What the junta has lost


The reports of car crashes, court cases and actresses’ haircuts that normally comprise the television broadcasts on Hong Kong’s aboveground trains last week gave way to the images seen all over the world of monks leading their people in prayer and protest at Burma’s military rulers.

In this city known for large and orderly public marches, people watched the inevitable bloodshed on Rangoon’s streets with both bewilderment and horror. A senior Buddhist leader, not known for his outspokenness, was moved to say that those responsible would surely go to hell — the killing of a monk being one of five sins from which there is no immediate redemption.

The facade of twinkling pagodas and tenacious development that the junta has tried to construct over the last two decades has come crashing down. No one inside the country, and no informed person outside, was fooled by that exterior; however, it had allowed the ruling council to go about its personal business with relatively little unwanted attention. No more.

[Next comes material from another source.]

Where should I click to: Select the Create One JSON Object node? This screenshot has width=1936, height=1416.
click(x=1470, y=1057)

To understand how and why things happened as they did, and why the monks have posed such a formidable challenge to the generals, it is necessary to go back at least as far as the last mass uprising of 1988, when the socialist state — which had been built to conceal the army’s presence in all areas of life — collapsed under the weight of protest.

Initially, the military council that took its place clung to its eponymous law and order mandate — although in Burmese its title suggested a state like an oversized paperweight, with everyone else pressed underneath. But after ignoring the results of the 1990 polls, which revealed to the council that it was almost universally disliked, it needed something more to stand upon.

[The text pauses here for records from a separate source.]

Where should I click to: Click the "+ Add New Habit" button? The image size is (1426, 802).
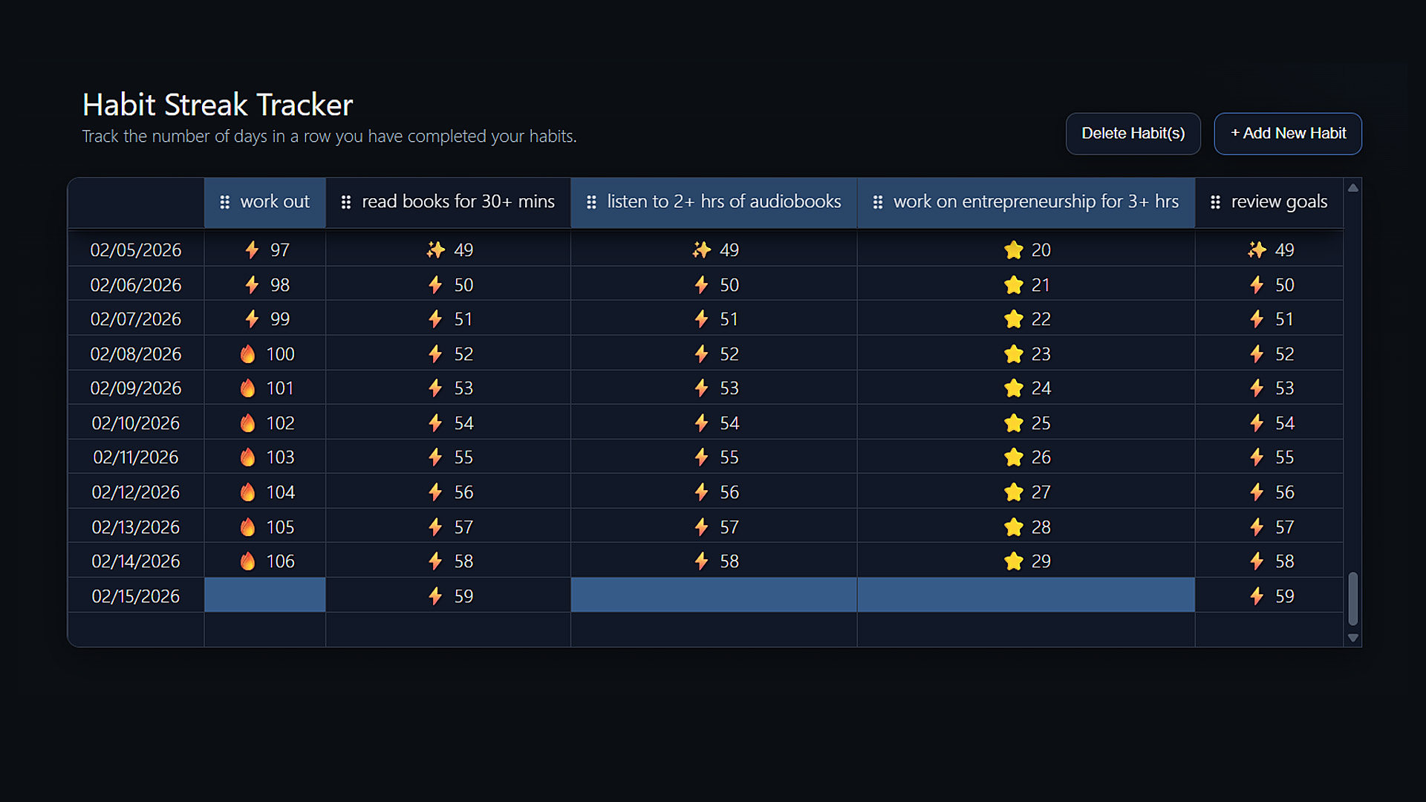(1288, 134)
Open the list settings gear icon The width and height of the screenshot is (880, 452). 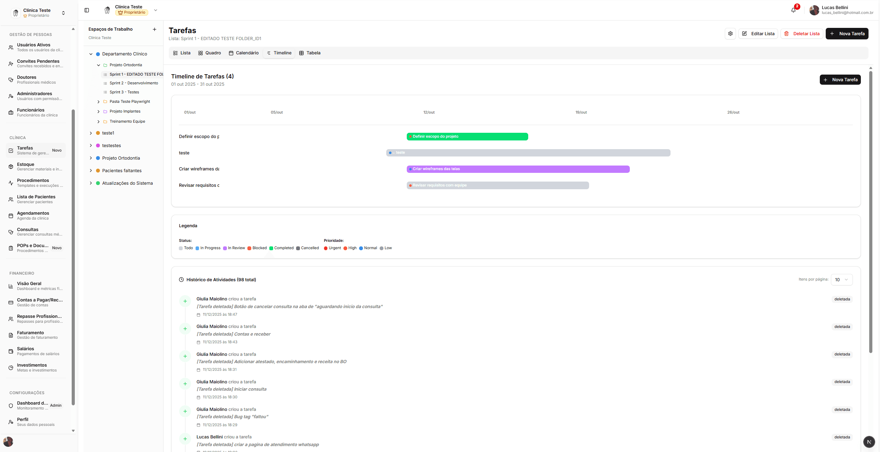point(730,33)
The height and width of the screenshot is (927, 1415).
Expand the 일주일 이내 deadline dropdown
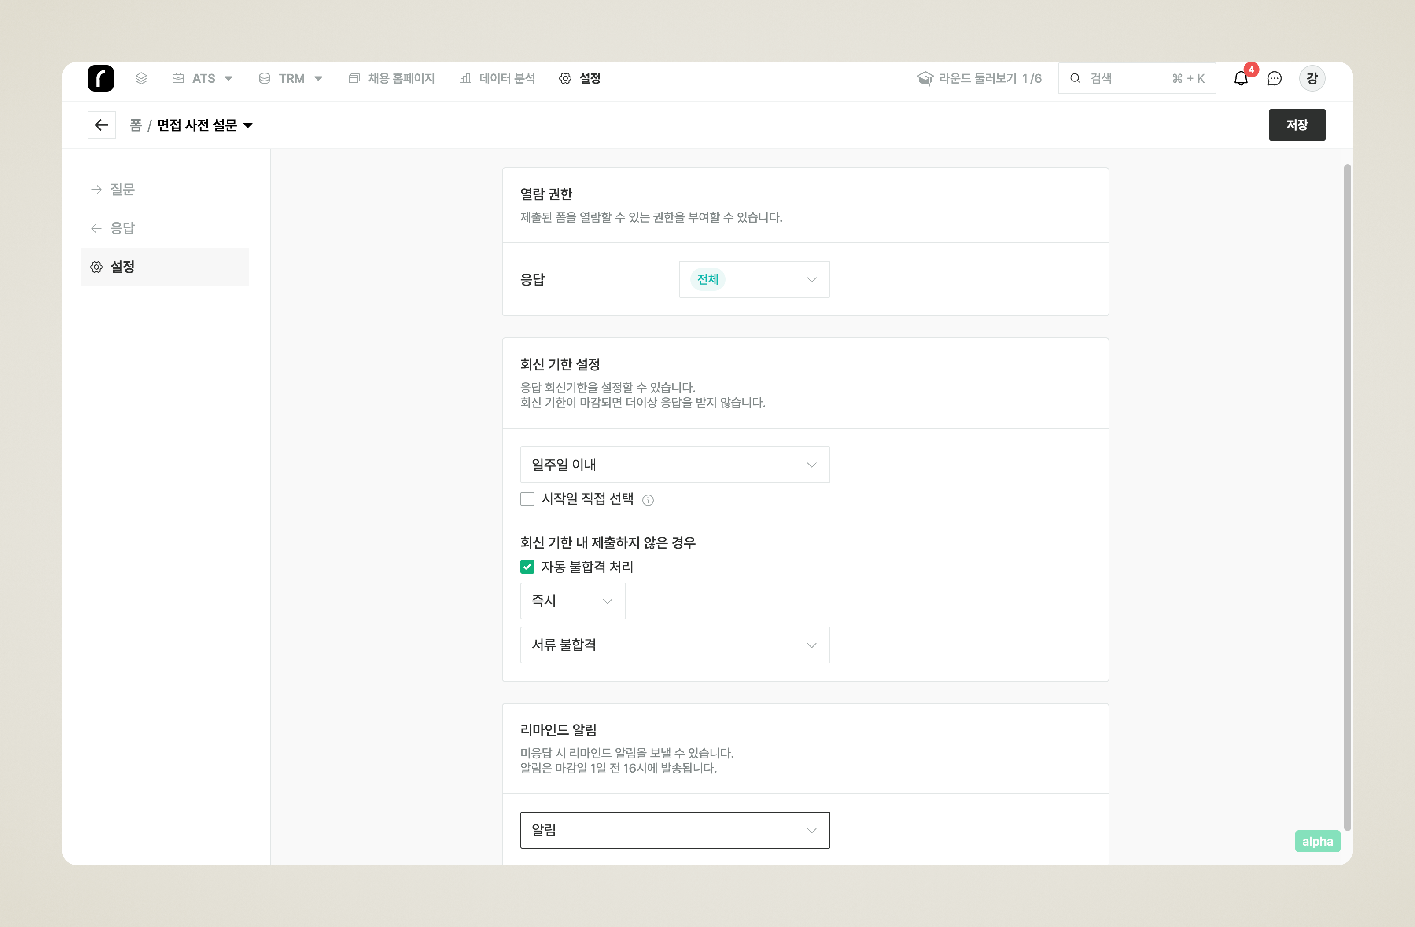pyautogui.click(x=675, y=465)
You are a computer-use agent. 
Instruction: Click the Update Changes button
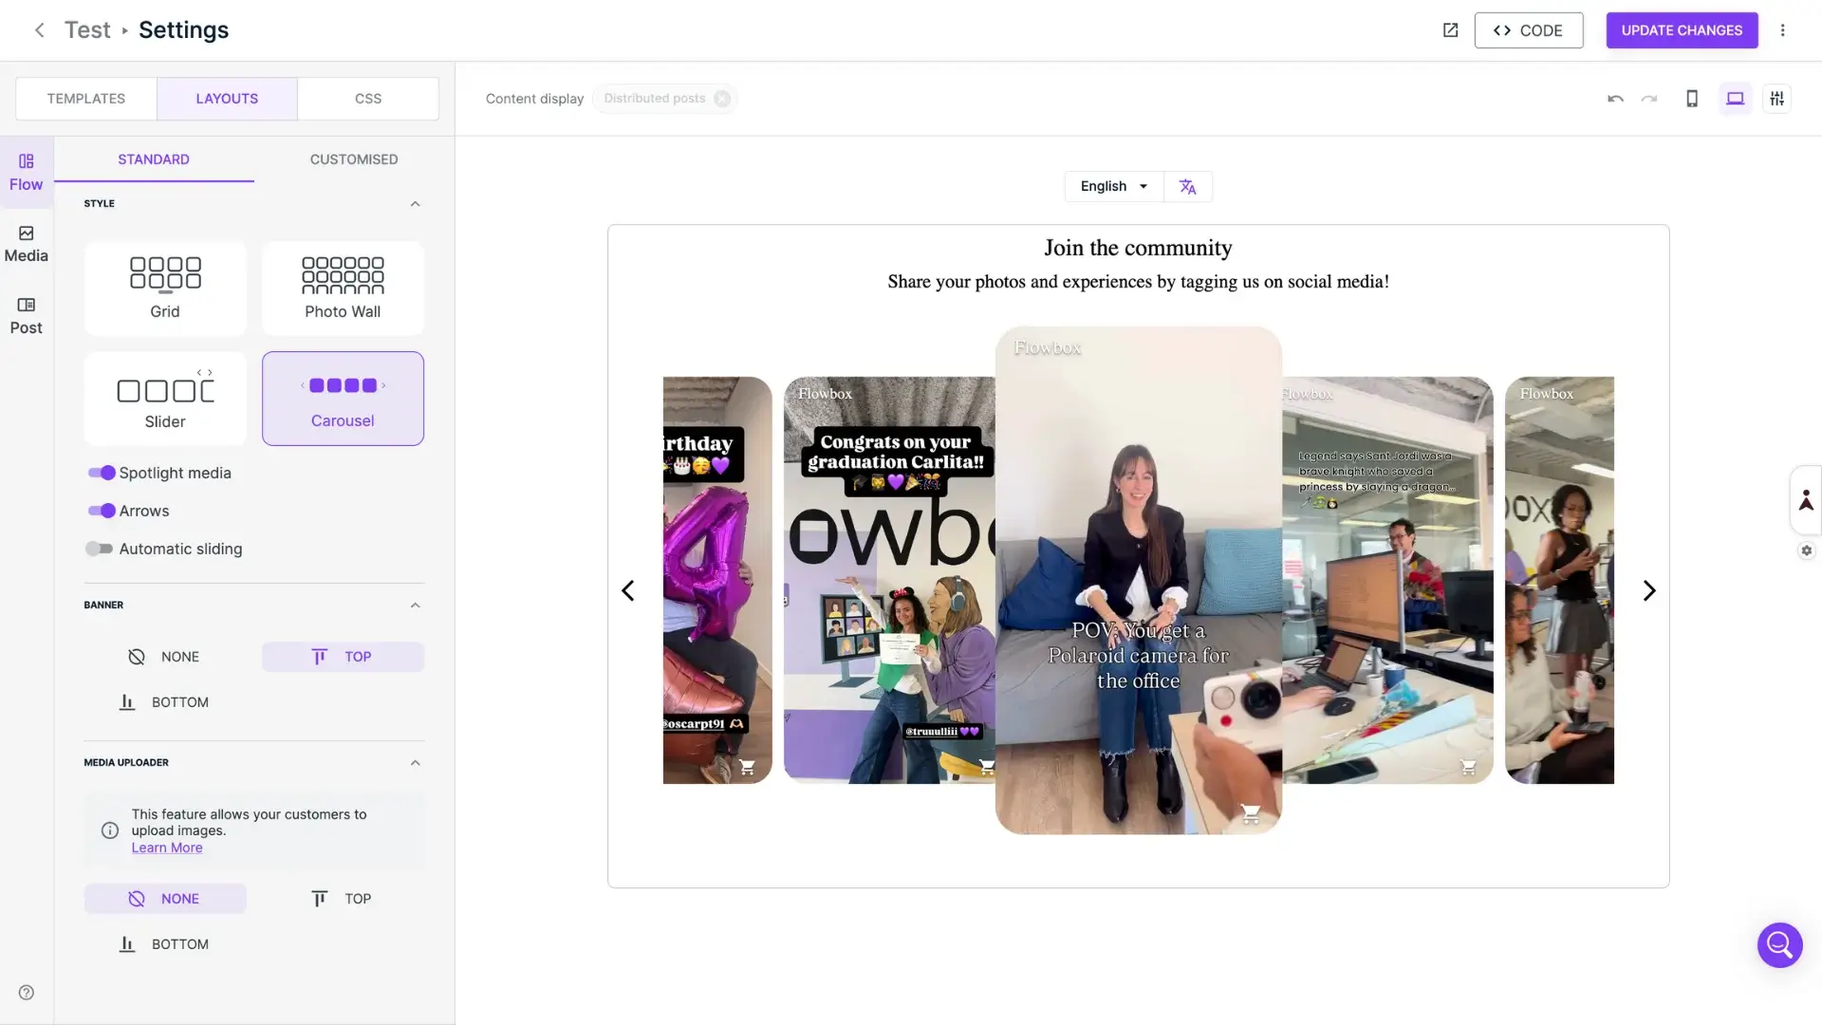pos(1681,30)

Lacking the aptitude or taste for anything original, the generals took to imitating the ancient monarchs whose gaudy oversized statues now peer down on the parade ground at the new capital. Builders of towns and bridges, patrons of religion: the larger-than-life men in whose likenesses the army officers sought to mould themselves.

And like the kings of old, in exchange for their guidance they demanded obedience. “I gathered in the people and reorganized them,” the last dynasty builder, Alaungphaya, wrote over two centuries before. “Now let them fulfill their traditional obligations.” Upon such notions too a modern, developed state was supposedly going to be built.

So when monks began protesting against steep price rises this August, they kicked both legs straight out from underneath the regime. With the quiet turning of alms bowls in September they also upturned the twin frauds of religious merit and economic progress upon which it had made its grandiose claims.

The army’s bloody response, captured on film and replayed via Internet and satellite, will remain another permanent blot on its long record of uncompromising brutality.

The reports of arrests and killings of monks and invading of monasteries, photos of the country’s most significant religious sites looking like military encampments, and stories of soldiers trampling on Buddhist flags and smashing icons to remove gemstones — ironically, the sort of behavior that led monks into protest against the British colonial rulers, for which they are celebrated in schoolbooks and poems today — have spread throughout Burma and the world.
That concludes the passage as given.